— WHAT IS ASKED —
Reproduce the lines from the items below verbatim, beginning at the line that contains "Task: Select the PKM通用机枪-魔药 green skin" and ending after the line that contains "pyautogui.click(x=186, y=93)".

[PROVIDED MATERIAL start]

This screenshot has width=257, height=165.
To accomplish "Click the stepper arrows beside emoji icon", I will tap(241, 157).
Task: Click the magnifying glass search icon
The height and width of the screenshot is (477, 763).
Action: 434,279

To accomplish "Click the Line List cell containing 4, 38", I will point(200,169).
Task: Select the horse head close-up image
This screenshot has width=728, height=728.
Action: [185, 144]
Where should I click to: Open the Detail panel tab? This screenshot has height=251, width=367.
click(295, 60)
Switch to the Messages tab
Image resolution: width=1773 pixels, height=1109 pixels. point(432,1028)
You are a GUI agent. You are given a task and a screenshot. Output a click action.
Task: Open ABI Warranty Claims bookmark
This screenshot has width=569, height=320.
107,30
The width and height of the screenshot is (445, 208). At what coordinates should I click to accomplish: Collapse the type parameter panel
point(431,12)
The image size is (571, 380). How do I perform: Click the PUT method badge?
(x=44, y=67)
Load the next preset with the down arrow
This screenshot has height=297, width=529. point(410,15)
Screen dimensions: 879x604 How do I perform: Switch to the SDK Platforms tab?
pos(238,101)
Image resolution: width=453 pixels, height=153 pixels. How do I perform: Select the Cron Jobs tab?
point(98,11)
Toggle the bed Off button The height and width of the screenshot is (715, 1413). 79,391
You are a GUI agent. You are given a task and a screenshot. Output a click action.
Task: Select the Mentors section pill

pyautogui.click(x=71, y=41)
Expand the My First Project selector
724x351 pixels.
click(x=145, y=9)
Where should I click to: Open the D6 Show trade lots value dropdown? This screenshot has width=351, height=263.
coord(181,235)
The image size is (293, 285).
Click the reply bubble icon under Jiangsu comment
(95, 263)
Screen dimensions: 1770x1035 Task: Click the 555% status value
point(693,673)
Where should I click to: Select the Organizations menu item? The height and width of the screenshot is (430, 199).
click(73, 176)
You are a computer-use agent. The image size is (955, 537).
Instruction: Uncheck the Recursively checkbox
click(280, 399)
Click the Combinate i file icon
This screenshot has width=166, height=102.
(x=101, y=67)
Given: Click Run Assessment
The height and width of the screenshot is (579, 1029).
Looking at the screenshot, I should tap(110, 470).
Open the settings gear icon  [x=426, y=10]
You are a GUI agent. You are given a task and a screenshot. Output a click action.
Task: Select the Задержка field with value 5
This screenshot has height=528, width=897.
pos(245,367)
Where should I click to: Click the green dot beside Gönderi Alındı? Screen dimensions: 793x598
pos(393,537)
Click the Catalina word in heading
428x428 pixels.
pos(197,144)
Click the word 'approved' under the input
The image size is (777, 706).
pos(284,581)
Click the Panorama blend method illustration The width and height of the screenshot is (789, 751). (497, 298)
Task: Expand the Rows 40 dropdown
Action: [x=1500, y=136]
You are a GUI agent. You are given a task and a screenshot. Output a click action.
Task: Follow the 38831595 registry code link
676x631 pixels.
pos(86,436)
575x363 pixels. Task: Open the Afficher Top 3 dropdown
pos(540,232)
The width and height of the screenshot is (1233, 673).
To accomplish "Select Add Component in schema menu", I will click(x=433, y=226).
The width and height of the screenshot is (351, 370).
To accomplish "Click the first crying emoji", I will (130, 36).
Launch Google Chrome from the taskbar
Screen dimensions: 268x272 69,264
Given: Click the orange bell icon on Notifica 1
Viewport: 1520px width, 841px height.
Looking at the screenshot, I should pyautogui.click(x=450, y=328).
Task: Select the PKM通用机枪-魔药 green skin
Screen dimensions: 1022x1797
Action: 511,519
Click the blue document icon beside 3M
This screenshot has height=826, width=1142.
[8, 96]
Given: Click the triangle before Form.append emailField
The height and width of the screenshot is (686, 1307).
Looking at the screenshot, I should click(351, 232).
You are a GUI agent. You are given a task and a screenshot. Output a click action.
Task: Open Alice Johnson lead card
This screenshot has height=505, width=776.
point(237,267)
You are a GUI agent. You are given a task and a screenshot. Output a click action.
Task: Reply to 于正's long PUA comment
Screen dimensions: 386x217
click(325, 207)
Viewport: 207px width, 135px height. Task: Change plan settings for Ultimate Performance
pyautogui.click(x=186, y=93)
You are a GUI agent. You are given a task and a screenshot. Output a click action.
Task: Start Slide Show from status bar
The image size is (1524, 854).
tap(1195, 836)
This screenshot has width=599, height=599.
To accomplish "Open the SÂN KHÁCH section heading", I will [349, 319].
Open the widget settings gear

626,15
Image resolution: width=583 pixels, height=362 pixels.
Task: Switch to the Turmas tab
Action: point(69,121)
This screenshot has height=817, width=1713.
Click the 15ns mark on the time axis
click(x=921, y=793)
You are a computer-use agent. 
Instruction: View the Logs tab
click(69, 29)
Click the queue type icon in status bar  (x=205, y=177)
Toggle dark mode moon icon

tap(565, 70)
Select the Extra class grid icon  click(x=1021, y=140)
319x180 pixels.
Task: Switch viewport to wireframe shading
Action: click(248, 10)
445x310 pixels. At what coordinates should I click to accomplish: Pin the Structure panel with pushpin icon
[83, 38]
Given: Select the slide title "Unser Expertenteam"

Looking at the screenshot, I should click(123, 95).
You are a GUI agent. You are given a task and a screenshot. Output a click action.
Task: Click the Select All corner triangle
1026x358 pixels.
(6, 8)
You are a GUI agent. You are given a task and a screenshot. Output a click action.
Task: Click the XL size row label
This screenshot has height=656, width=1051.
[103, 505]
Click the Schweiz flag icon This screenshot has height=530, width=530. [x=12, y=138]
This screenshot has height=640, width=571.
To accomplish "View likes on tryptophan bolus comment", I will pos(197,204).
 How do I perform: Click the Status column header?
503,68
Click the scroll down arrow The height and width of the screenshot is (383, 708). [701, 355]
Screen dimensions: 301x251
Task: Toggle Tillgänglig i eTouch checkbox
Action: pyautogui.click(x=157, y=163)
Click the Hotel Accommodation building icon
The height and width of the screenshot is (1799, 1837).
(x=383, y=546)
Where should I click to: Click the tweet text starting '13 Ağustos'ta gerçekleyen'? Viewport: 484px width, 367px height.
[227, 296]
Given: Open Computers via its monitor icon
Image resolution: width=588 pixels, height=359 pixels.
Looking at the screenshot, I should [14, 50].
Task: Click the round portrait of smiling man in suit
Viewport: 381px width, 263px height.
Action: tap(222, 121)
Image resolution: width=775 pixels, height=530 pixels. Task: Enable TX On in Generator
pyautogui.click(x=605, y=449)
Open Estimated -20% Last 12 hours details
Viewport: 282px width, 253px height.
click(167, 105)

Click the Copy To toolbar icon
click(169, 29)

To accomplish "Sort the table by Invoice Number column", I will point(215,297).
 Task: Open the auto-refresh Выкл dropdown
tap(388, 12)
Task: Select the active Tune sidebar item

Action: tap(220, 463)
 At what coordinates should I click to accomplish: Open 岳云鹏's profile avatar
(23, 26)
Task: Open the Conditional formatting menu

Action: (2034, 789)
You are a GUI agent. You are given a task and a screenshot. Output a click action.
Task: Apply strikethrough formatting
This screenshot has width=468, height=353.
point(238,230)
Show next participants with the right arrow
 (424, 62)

[PROVIDED MATERIAL end]

— REPLY —
Task: Select the PKM通用机枪-魔药 green skin
Screen dimensions: 1022x1797
Action: 511,519
Click the blue document icon beside 3M
This screenshot has height=826, width=1142.
[8, 96]
Given: Click the triangle before Form.append emailField
The height and width of the screenshot is (686, 1307).
Looking at the screenshot, I should click(351, 232).
You are a GUI agent. You are given a task and a screenshot. Output a click action.
Task: Open Alice Johnson lead card
This screenshot has height=505, width=776.
point(237,267)
You are a GUI agent. You are given a task and a screenshot. Output a click action.
Task: Reply to 于正's long PUA comment
Screen dimensions: 386x217
click(325, 207)
Viewport: 207px width, 135px height. Task: Change plan settings for Ultimate Performance
pyautogui.click(x=186, y=93)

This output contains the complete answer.